The criticism of Palin followed the screening last October of the documentary Sahara with Michael Palin: Destination Timbuktu. In a mitigating statement to the BSC, the BBC said: "[Palin] was very travel-worn (and obviously exasperated), and it was in this frame of mind that he responded to the question of a man on the platform, replying that he hadn't 'a fucking clue'." But the commission ruled that the language was "unacceptable" for a programme shown at 7pm.

It also upheld a complaint against Crimewatch UK for showing, before the watershed, a reconstruction of a sexual assault on a young girl at knifepoint and images of a "criminal" preparing an attack with a disc-cutter. The programme also included accounts of mugging, child abuse, rape and robbery of the elderly. Seven viewers complained that the content was too violent and disturbing to be shown between 8pm and 9pm. The BSC agreed that it had "exceeded acceptable boundaries for broadcast at this time".

The range of programming that has developed from the expansion of digital television has certainly contributed to confusion over what is suitable pre-watershed.

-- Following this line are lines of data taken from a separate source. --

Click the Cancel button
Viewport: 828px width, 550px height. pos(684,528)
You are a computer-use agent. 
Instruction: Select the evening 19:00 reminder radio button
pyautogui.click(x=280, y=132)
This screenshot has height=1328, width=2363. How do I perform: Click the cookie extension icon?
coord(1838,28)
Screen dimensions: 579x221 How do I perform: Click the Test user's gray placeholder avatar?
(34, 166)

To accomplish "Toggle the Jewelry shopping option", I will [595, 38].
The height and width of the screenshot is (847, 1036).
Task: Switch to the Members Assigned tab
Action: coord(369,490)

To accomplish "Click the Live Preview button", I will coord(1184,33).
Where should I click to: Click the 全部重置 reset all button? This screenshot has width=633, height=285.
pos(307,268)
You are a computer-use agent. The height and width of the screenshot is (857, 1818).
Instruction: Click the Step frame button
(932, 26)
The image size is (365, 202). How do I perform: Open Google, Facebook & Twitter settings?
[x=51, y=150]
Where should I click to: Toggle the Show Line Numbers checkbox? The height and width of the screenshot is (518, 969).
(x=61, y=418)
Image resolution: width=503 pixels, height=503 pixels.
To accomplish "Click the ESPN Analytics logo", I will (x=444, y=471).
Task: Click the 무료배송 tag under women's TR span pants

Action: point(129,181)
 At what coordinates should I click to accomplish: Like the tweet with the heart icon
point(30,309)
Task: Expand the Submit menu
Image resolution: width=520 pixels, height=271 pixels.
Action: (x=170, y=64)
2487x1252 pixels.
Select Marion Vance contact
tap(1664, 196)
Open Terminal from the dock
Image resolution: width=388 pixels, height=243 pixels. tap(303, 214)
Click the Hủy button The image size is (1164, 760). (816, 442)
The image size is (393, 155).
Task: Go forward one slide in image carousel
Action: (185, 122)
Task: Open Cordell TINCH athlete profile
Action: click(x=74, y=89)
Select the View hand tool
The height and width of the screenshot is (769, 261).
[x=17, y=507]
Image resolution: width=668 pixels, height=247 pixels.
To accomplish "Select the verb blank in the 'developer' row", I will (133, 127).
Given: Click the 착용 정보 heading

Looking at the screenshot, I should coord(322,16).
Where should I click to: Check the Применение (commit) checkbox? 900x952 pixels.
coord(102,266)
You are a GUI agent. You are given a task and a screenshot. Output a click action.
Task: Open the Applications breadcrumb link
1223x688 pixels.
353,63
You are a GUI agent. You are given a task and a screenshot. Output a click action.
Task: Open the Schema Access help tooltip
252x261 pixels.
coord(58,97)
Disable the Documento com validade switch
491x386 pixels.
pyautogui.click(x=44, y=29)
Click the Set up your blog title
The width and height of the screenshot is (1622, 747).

A complaint was upheld against the Sci-Fi Channel for screening a film – Meet the Applegates – that contained swearing and other offensive language. The film highlighted the dangers of destroying the rainforest by depicting bugs metamorphosing into people in an attempt to save the planet by destroying the human race. But the BSC said that the film's "repeated use of language rated as severe" was unacceptable before the watershed.

Music television is another grey area. The recent video for Pink's hit "Just like a Pill" caused upset because of sexual activity in crowd scenes. But Channel 4 believed it fit to be shown at 6.30pm. The BSC censured the station, which showed the film on its T4 young people's entertainment slot, saying the contents of the video had "exceeded acceptable boundaries".

The finding echoed concerns voiced in a recent lecture by Jana Bennett, the director of television at the BBC, who said she had been shocked to find her eight-year-old child watching a video on one of the music channels of the female pop duo Tatu "kissing, kissing and kissing some more".

Bennett told a seminar for the National Family and Parenting Institute that broadcasters had "no excuse for using sexual content or bad language as a creative cop-out". She said that the BBC issued 3,000 warnings last year about the contents of programmes, but that, in a digital world, parents had also to "do their bit in setting boundaries". She said: "I think we all recognise that increasingly the watershed alone is not enough. We are in an age of great choice, and more family members, including children, are consuming media in isolation."